## Entries supplied
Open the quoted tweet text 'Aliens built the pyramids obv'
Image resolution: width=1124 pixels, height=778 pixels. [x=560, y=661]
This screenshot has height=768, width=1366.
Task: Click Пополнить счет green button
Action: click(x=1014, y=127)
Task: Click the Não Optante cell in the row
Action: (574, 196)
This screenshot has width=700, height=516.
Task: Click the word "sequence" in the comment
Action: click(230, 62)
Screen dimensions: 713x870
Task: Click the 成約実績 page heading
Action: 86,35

## Set problem
Recast the data above as a Markdown table with the columns Row and Line. Give each line its own numbered row, and leave out blank lines.

## Full response
| Row | Line |
|---|---|
| 1 | Open the quoted tweet text 'Aliens built the pyramids obv' |
| 2 | Image resolution: width=1124 pixels, height=778 pixels. [x=560, y=661] |
| 3 | This screenshot has height=768, width=1366. |
| 4 | Task: Click Пополнить счет green button |
| 5 | Action: click(x=1014, y=127) |
| 6 | Task: Click the Não Optante cell in the row |
| 7 | Action: (574, 196) |
| 8 | This screenshot has width=700, height=516. |
| 9 | Task: Click the word "sequence" in the comment |
| 10 | Action: click(230, 62) |
| 11 | Screen dimensions: 713x870 |
| 12 | Task: Click the 成約実績 page heading |
| 13 | Action: 86,35 |